■ **TEXT**:
----------

For anyone blending AI development with multi-platform content creation, this workflow shows a path to both rapid technical progress and efficient audience engagement.

----------

■ **EXCERPTED RECORDS**:
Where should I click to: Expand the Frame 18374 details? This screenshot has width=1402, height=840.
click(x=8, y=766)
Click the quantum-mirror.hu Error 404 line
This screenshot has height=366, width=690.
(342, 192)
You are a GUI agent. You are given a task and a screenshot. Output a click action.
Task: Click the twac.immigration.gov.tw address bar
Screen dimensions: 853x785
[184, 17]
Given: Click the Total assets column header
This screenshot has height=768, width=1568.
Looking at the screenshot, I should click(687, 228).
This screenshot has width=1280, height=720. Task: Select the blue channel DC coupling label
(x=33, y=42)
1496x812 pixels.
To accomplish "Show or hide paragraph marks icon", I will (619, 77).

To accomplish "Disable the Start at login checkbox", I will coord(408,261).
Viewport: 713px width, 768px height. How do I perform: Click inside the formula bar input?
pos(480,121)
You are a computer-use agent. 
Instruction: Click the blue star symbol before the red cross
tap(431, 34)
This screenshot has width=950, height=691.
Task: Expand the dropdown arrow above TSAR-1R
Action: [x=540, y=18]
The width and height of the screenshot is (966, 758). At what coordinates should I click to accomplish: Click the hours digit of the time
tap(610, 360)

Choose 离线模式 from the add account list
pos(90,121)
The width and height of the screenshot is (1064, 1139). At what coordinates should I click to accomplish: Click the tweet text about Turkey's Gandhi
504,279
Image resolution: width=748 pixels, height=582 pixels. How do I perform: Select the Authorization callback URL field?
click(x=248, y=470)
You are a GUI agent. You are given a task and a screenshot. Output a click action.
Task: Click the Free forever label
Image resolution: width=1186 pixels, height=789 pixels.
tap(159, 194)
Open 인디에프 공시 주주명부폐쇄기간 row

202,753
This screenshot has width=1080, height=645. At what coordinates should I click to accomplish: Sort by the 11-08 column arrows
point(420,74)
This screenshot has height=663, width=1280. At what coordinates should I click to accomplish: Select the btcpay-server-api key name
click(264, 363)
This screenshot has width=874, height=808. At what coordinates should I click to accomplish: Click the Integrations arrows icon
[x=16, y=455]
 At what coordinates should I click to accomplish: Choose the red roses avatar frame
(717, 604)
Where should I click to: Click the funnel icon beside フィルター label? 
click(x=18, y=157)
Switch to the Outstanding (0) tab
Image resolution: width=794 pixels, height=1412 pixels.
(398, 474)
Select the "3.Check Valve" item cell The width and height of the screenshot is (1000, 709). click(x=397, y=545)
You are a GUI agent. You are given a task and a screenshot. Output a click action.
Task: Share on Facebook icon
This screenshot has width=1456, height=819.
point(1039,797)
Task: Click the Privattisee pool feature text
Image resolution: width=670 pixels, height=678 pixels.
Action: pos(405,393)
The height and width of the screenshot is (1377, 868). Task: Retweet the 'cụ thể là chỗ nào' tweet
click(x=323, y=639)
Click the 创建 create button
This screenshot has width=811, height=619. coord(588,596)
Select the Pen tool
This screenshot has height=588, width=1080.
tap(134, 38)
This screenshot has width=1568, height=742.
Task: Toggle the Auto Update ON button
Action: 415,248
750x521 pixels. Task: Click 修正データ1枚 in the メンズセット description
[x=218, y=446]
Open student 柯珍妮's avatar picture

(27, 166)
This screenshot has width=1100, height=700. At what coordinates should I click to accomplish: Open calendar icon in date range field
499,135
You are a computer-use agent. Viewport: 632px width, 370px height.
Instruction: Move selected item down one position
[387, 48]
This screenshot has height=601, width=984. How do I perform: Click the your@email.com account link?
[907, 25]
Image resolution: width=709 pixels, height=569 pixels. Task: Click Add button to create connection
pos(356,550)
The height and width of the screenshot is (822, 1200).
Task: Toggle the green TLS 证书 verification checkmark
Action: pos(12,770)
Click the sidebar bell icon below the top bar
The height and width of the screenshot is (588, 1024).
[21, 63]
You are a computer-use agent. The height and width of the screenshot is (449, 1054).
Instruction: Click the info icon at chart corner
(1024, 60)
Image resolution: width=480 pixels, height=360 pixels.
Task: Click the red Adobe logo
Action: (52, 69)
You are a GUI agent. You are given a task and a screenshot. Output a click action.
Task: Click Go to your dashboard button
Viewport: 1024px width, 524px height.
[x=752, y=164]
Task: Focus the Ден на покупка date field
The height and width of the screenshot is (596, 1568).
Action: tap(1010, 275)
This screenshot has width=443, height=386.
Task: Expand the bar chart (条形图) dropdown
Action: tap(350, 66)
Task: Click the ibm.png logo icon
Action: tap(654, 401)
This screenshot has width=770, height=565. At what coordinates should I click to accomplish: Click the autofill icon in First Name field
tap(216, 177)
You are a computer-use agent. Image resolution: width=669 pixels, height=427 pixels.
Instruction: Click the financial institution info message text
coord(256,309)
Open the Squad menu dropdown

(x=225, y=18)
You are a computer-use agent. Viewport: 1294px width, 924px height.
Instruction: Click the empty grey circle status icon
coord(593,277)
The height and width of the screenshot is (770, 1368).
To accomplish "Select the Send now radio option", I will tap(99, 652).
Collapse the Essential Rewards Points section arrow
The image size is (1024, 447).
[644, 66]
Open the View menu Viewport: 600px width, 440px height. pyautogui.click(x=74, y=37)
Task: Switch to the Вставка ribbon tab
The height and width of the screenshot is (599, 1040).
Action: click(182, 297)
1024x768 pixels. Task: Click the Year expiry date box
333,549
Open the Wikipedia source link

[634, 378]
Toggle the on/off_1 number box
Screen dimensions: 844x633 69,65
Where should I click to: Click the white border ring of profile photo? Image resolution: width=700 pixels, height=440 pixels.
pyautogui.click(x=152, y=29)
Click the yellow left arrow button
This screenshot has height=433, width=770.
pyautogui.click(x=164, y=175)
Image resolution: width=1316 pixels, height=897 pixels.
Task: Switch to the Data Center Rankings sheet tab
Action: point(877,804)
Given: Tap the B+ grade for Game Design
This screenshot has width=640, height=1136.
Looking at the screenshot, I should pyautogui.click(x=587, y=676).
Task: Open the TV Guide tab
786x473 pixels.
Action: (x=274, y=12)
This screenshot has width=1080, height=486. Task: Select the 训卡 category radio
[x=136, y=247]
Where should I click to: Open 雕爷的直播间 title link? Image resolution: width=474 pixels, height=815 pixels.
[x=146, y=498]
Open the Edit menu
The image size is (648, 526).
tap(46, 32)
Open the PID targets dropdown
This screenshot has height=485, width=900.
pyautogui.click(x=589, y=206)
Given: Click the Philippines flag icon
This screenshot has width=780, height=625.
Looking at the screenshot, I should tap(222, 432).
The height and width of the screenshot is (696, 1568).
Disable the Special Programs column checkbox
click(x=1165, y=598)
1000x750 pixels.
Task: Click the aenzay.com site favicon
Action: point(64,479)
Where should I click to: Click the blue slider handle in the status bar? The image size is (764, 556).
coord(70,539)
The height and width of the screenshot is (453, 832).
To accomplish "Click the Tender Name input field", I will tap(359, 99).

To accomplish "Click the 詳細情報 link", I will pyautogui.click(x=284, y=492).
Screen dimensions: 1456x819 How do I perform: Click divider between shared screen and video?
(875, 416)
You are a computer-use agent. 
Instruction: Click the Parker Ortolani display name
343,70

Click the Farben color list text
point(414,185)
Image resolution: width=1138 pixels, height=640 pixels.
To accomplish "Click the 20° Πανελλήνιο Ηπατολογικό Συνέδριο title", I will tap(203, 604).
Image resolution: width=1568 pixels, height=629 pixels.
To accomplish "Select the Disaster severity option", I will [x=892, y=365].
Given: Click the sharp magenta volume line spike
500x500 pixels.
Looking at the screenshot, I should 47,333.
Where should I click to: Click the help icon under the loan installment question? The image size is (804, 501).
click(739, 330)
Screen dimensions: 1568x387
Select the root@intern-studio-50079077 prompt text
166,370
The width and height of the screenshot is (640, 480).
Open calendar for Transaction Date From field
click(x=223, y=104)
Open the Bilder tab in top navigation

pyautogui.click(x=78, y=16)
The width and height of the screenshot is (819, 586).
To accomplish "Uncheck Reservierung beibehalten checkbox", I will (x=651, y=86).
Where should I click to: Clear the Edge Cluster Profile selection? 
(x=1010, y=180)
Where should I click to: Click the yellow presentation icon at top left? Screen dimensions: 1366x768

----------

■ **AIM OF THE EXERCISE**:
In the workflow text, which two outcomes does the workflow offer a path to? Answer from the workflow text alone.

■ **RESPONSE FOR THIS EXERCISE**:
Rapid technical progress and efficient audience engagement.